On the flip side there are justifiable concerns over allowing people to have laying hens in their urban backyards.
  • Noise can be a problem if the number of laying hens is greater that 4 or 5. A flock of 20 hens is going to be noticeable and it is even worse if a rooster is introduced into the picture.
  • Negligent owners is always going to be a concern. True most having backyard chickens are going to be responsible owners but that 5% that isn't is going to give the rest a bad name.
  • Other raiding animals such as raccoons and skunks are attracted to chicken coops so this can present a problem in the neighbourhood.
  • There is a concern over the spread of disease (eg. Salmonella, Avian flu) even though there is no supporting documentation regarding laying hens in an urban setting.
On thing is for sure that those controlling the egg prices in Canada are on the forefront of squashing the idea of people raising their own chickens. After all if one family can produce a couple dozen eggs per week the annual loss to the egg industry when multiplied by many families could be substantial. For those so against chickens consider cats that can be quite destructive in the neighbourhood and yet are allowed to run free. Consider dogs that cost a considerable amount of money to keep per year yet can easily take the life of a child should they turn vicious. Consider both cats and dogs spread diseases to humans and through pet dander are one of the leading causes of allergies and asthma costing hundreds of thousands of dollars annually Canada wide in medications alone to treat these conditions directly related to pet ownership. Consider too in Canada you can have pets such as python snakes that can escape their cages, slither into someone's apartment then bite them while they are working at their computer. This actually happened a few days ago in Peterborough, Ontario. Chickens on the other hand tend to be rather benign when it comes to pets.

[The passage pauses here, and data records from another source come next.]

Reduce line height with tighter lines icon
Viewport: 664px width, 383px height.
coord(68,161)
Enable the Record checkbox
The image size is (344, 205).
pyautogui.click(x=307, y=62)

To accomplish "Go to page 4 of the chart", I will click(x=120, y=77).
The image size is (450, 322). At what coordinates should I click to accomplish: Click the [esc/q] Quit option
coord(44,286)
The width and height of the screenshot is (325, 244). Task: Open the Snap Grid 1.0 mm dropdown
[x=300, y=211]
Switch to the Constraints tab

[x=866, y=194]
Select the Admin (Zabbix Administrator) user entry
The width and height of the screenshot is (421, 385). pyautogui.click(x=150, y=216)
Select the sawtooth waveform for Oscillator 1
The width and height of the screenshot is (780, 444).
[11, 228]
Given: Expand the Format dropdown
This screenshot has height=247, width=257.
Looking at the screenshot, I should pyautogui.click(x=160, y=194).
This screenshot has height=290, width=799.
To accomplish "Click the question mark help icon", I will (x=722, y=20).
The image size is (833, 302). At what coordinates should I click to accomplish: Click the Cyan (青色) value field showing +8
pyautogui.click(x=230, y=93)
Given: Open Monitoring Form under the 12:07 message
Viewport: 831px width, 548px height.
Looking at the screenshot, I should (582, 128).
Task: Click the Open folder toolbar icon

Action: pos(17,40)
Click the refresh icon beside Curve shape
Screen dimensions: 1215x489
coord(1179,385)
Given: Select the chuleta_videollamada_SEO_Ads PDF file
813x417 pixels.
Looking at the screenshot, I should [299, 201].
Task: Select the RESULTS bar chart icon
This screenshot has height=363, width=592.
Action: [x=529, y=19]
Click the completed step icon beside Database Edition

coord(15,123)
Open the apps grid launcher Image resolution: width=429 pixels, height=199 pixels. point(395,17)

I don't see this issue going away. People want the option to be able to put safe food on their tables and to become a bit more self sufficient. Like the speaker on Toronto Chickens many are simply going to go ahead and get their chickens then deal with the legalities if/when it becomes an problem. With the growing concerns over our food supply and wanting organic choices for our food, raising chickens is destined to become part of backyard, urban gardening.

Happy Gardening!

Garden Gnome


  1. Anonymous1:10 PM

    Chickens only lay 1 egg/day approx 75% of the isn't possible to lay 2 eggs. It takes them 26 hours to make an egg.

  2. Thanks so much for this information. We are looking at getting laying hens so I'm just doing the research now. One video I watched said they thought some of the hens were laying 2 eggs a day.

  3. I kept chickens for years when we lived in the countryside. I agree you can't count on them laying as often as that, but the eggs you get are wonderful if they are truly free range. And I found them a great stress relief - I would stand and watch them for ages!

  4. From what I've read folks get quite attached to 'their girls' seeing more as pets. It would be nice if more communities saw it the same way.